Pick out every line of the records that contains the string "This", treating uppercase and lowercase as different.

──────────────────────────────

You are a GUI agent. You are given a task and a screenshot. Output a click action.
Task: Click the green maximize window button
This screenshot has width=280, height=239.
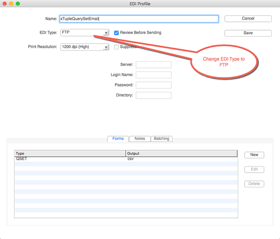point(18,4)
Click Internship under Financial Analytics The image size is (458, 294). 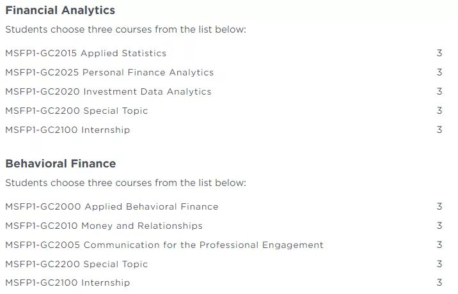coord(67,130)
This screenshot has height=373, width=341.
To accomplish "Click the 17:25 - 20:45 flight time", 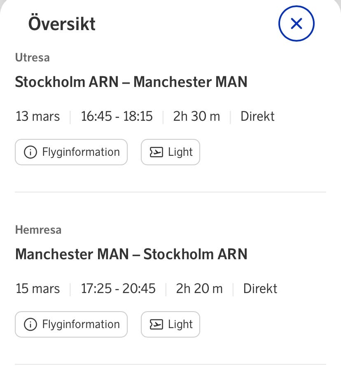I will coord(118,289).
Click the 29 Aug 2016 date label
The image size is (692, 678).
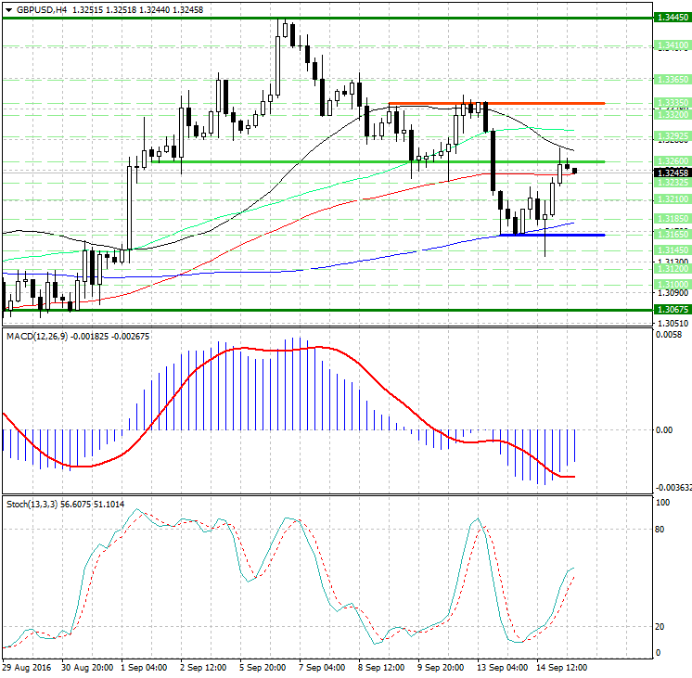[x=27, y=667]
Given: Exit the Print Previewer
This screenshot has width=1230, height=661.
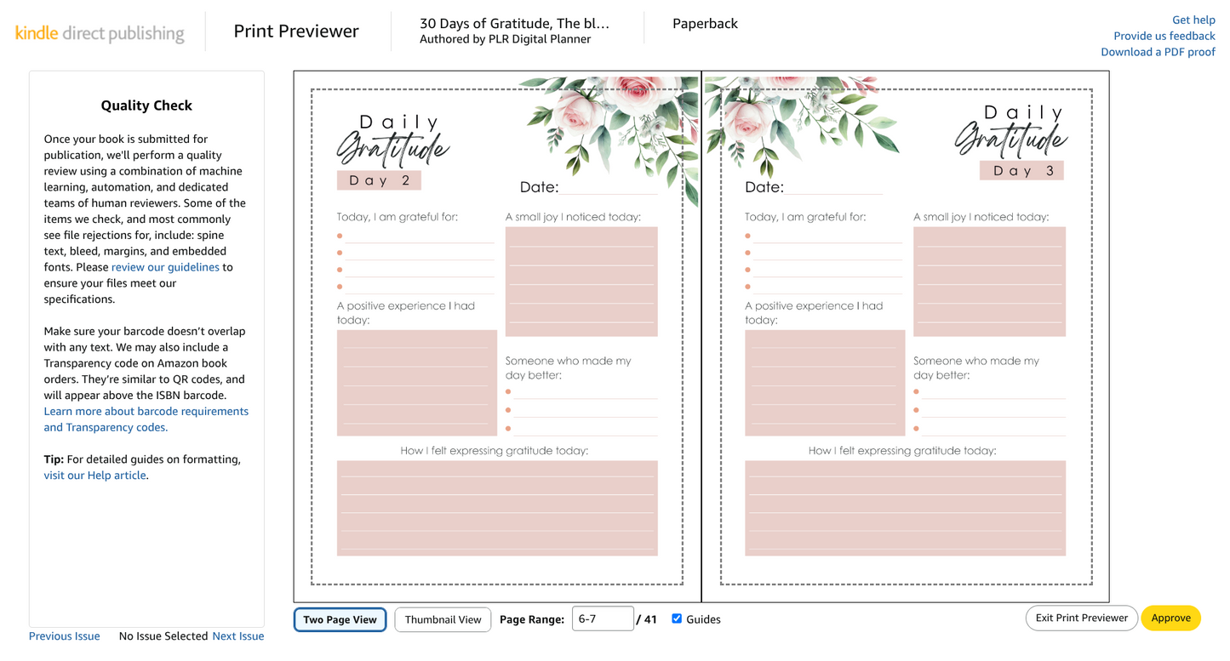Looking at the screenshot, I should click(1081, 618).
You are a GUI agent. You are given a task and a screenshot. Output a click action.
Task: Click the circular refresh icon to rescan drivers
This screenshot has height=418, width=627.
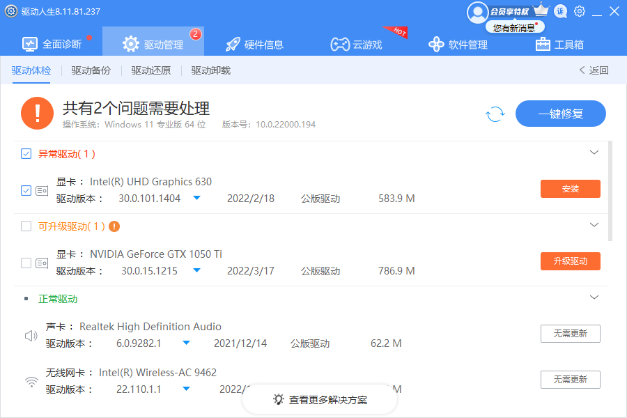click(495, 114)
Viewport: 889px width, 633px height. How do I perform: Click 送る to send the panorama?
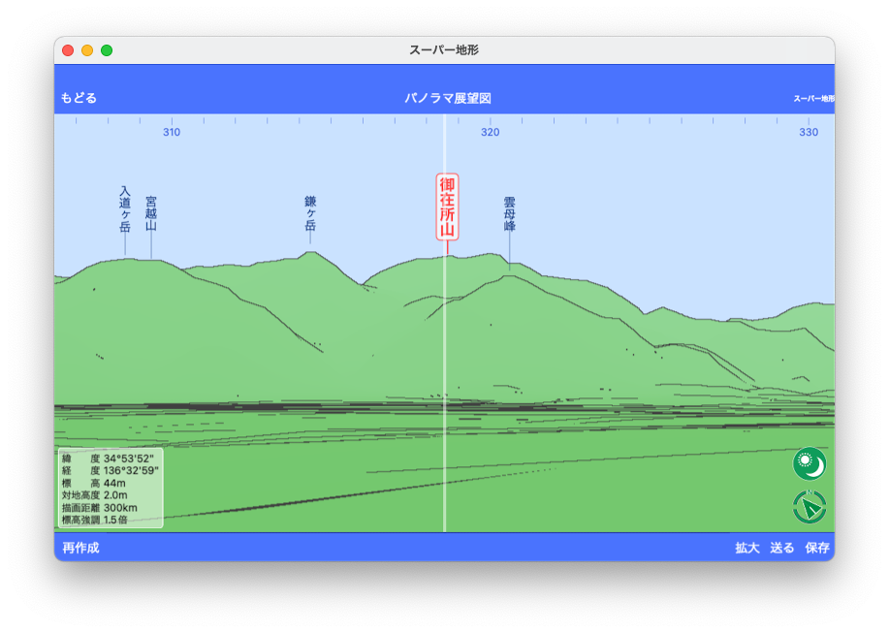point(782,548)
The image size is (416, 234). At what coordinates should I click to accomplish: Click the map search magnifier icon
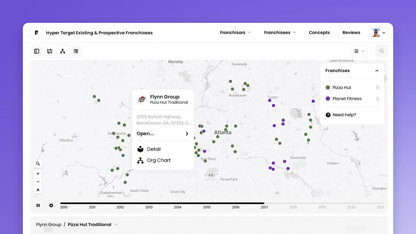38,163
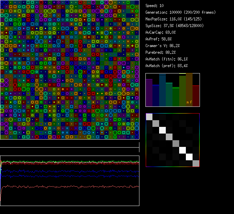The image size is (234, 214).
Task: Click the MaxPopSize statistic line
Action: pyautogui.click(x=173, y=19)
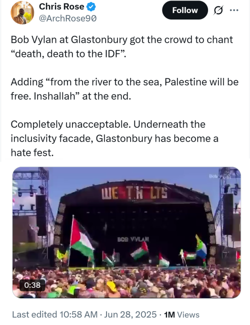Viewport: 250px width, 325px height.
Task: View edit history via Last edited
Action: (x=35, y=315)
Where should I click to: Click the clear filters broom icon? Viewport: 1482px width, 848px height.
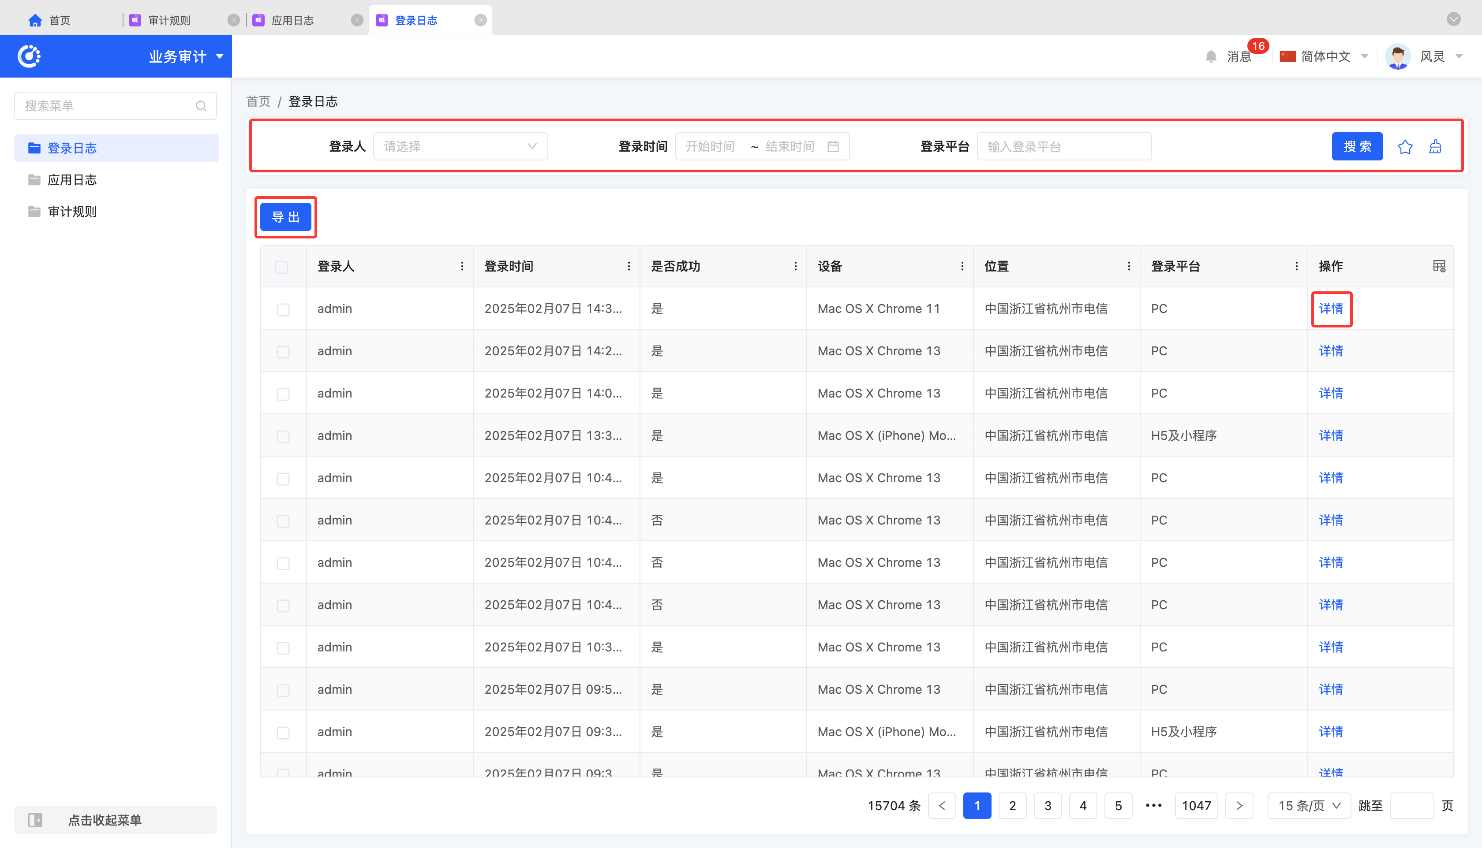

──────────────────────────────

» **Response to the exercise**
This screenshot has width=280, height=239.
This screenshot has height=373, width=341.
This screenshot has width=1230, height=661.
This screenshot has height=418, width=627.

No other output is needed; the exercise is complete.